We met at a most undesirable spot but it worked. It was the only place that came to my mind. We caught up and shared our hearts with one another. She is a special woman. I am so proud of her. I know our Father is so pleased with her, i can feel His pleasure towards her. She, as well, is on her own faith journey. I could say it is much more difficult that mine. I think i would say that, but who am I to judge. I feel very encouraged by our visit and by her faith. I know this was the Lords doing by bringing us together. I am sad now that I wont be able to spend more time her, as we are moving on from here in a few days. Thank you friend for sharing with me today! And thank you Father for surprising me!

I was wondering if it is better to blog when you feel relatively normal or relatively abnormal. The latter has been me lately but in this moment i feel pretty ‘normal’. Sometime though i feel so overwelmed with life. God is faithful to redirect me to his word and I am very grateful for my husband and friends who offer encouragment. I can’t imagine having to go this life alone ~ I am very blessed.

Consider it pure joy, my brothers, when you face trials of many kinds……  This is very hard. Or at least i am finding it very hard. Especially when your 8 yr old is in a whining fit and you just want to pull your own hair (current situation). I need to spend more time with my Father, His love is a warm blanket and i need His warmth. And in the larger picture beyond my own selfish needs, many others are desperate for his love and warmth. When was the last time you (and me) shared the love of God with someone?

Surprise!

Wow did i ever wake up to a surprise Saturday morning! My littlest on the kitchen counter surrounded by candy, spilt cinnamon, sugar and numerous other baking supplies. It was even scattered about half the kitchen floor!

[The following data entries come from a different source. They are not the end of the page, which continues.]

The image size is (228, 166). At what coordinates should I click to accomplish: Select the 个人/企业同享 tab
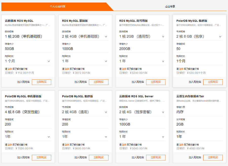tap(58, 6)
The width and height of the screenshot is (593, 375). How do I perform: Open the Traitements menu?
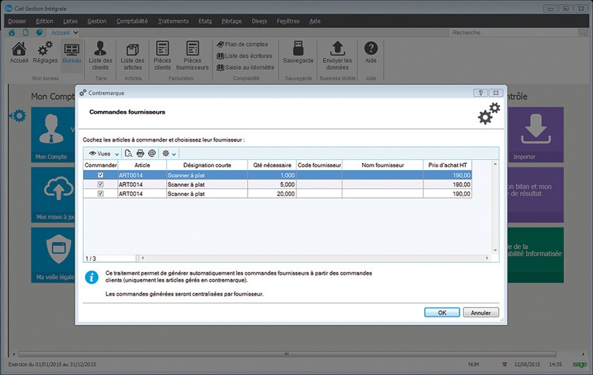(173, 21)
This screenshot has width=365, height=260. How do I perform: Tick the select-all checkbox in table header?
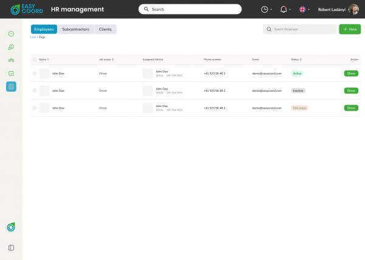point(35,60)
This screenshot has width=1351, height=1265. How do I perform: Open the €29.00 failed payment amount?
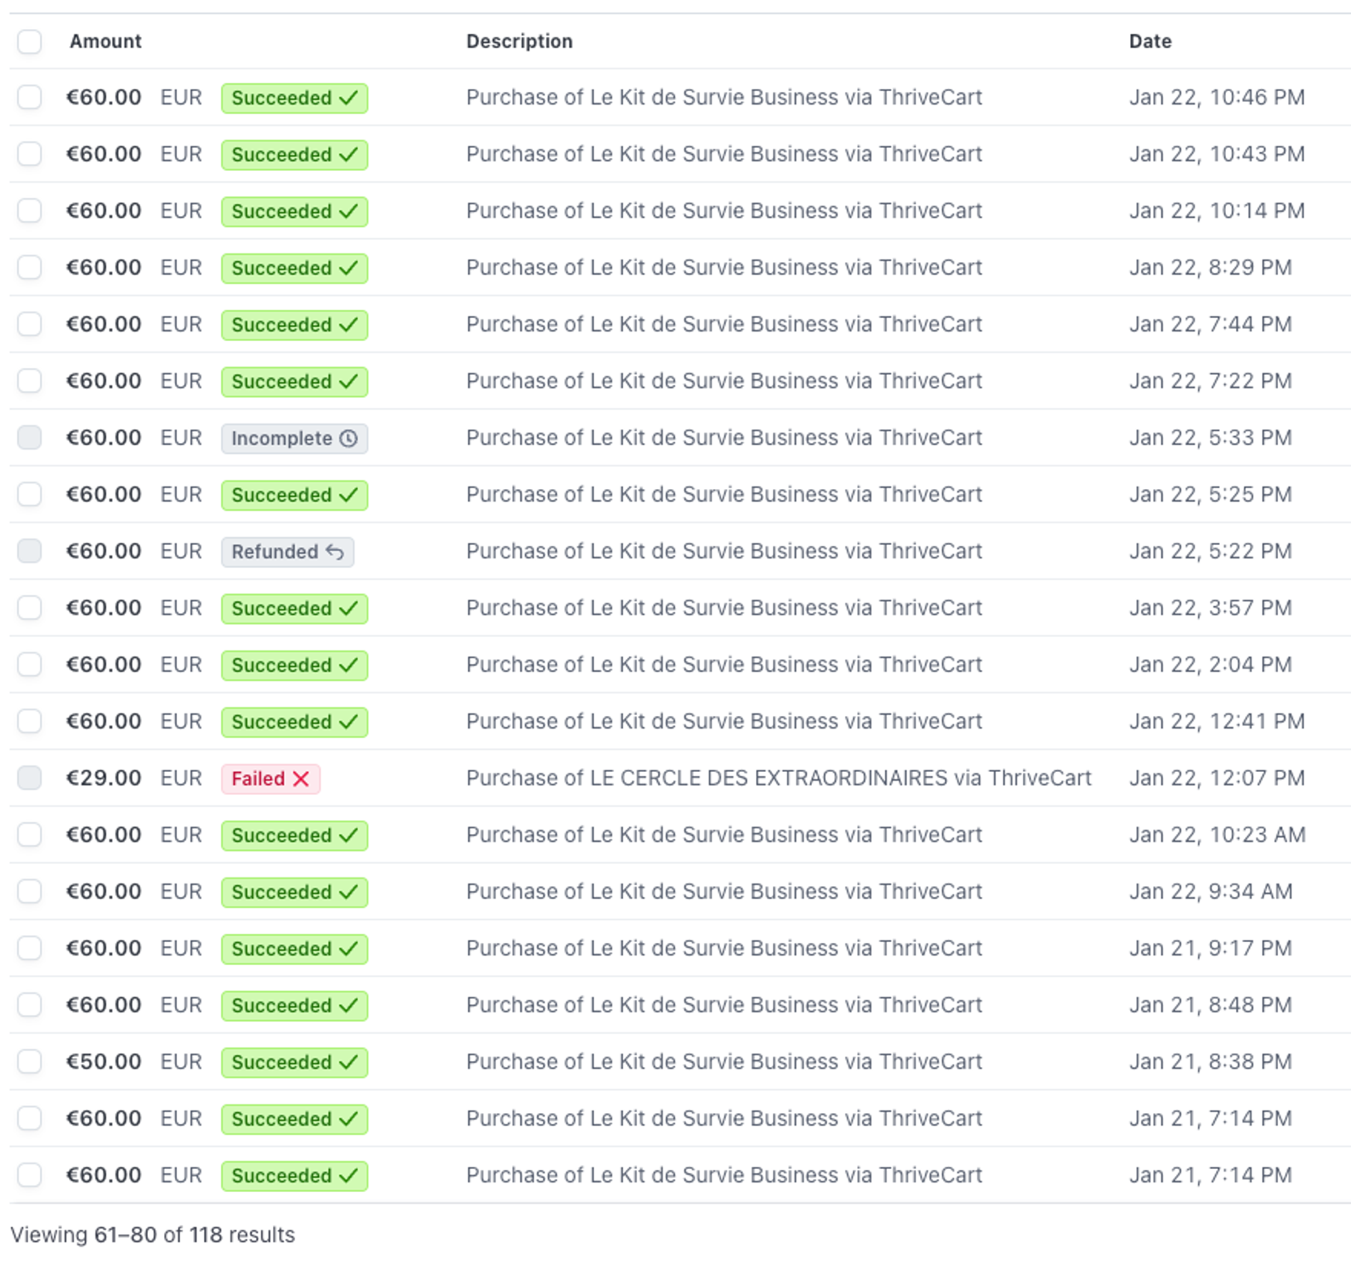[103, 778]
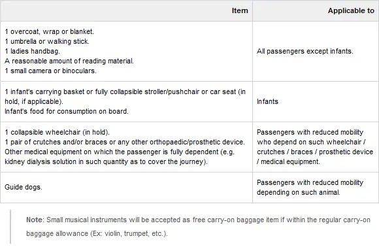Image resolution: width=379 pixels, height=249 pixels.
Task: Click the bold Note label
Action: (x=34, y=220)
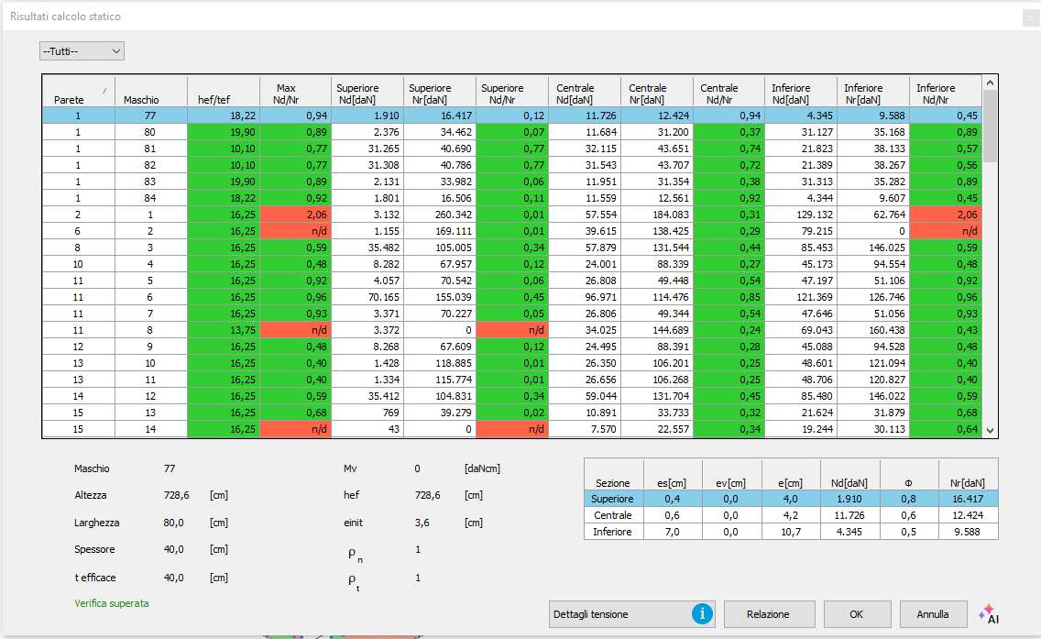Viewport: 1041px width, 639px height.
Task: Open the Dettagli tensione button
Action: coord(619,614)
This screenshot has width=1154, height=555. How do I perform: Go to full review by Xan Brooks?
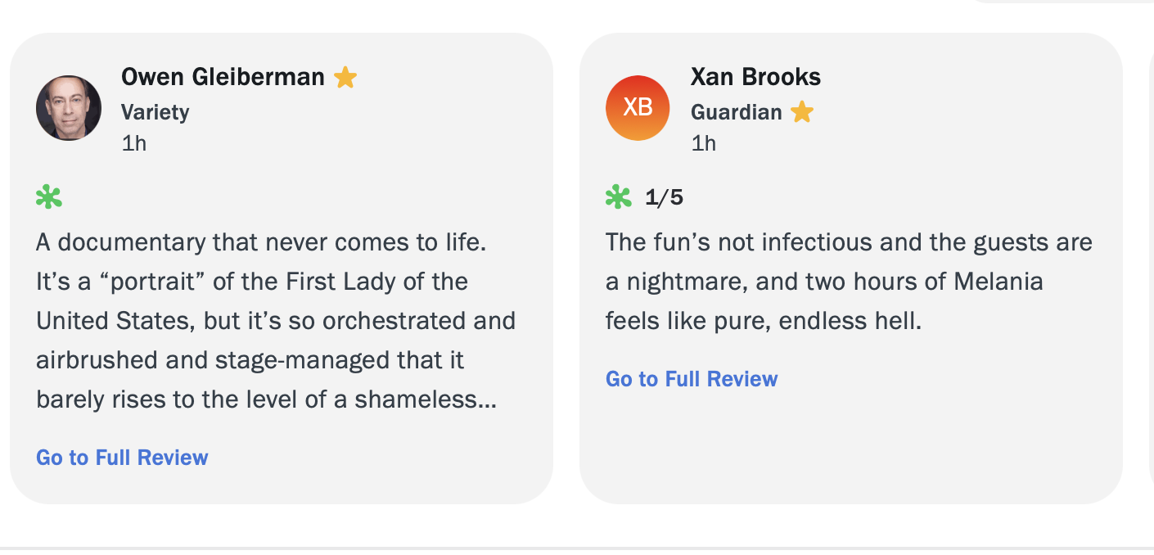point(692,379)
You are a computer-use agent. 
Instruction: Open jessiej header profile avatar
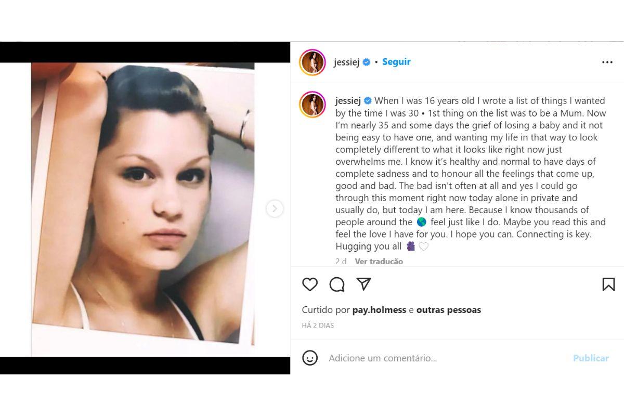coord(313,62)
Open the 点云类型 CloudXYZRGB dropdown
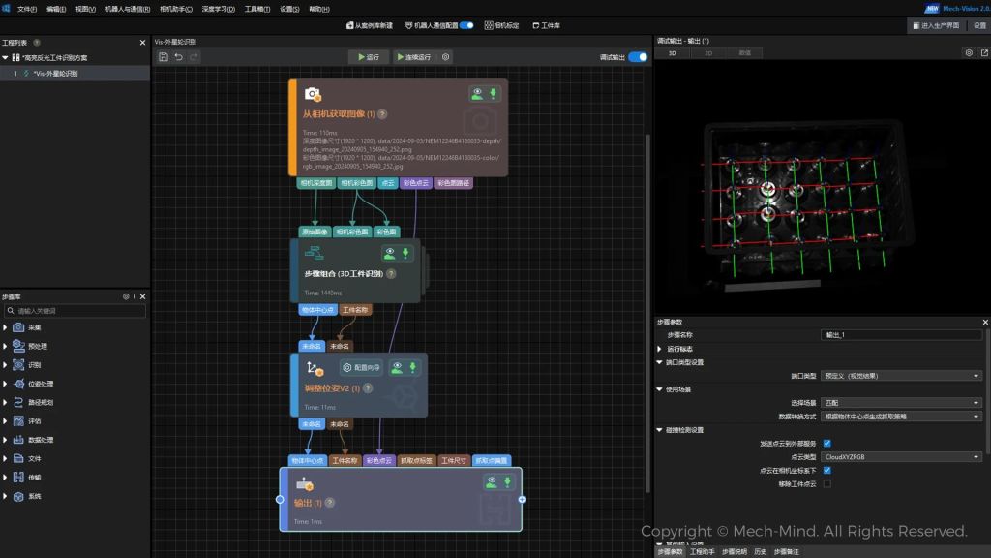The image size is (991, 558). click(x=901, y=456)
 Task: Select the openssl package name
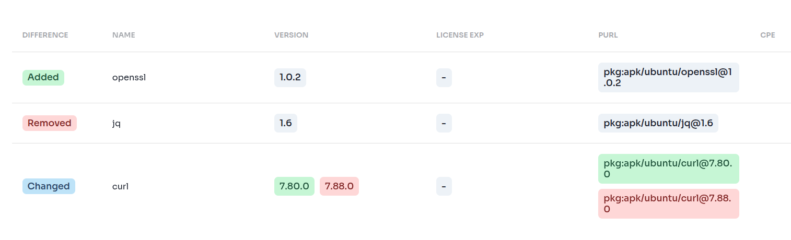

It was a disaster and i was mad. This wasn’t the first time she has gotten into stuff  but this was by far the worst. She had even dumped out every single one of my extracts, and i had about 5 (they are not cheap). As i examined and began to clean this mess i noticed a concoction that was made on the counter. It smelt of cinnamon and peppermint and i thought, humph, this is a bit to sophisticated for just my 2 yr old. And sure enough the 5 yr old had helped, but really didnt want to, she just couldn’t resist. I should have took a picture. I did think of it in the moment but the thought faded when i began to think of cleaning the mess. And to add all this happened at 6am, when i had no intentions of being awake. I really do laugh when i look back on it and wished i had taken the picture. And they were somewhat creative….. Thank you Jesus for my children and that they keep my life interesting.

New day

Thank you Lord for this new day. I had a good day today, I am so thankful. I have been feeling sadness lately so this day has been refreshing. I really didn’t accomplish all that much, but i did enjoy fellowship with some lovely ladies and spend some quality time with my little one. And i feel blessed. To top it off my 5 yr old tells me that she is telling kids and her teacher at school about God. She said she told them that God is bigger than the mountains and that he loves them so much and that they should love him with all their heart. Wow, what a way to warm my mother heart. I’m so thankful for this child, she is so bright! On a funny note, before this she told me that there is this funny boy in her class. He had told here that he had a dream about her. In the dream they were looking at each other face to face and they had hearts in their eyes. Hmmm I gotta wonder about that one : )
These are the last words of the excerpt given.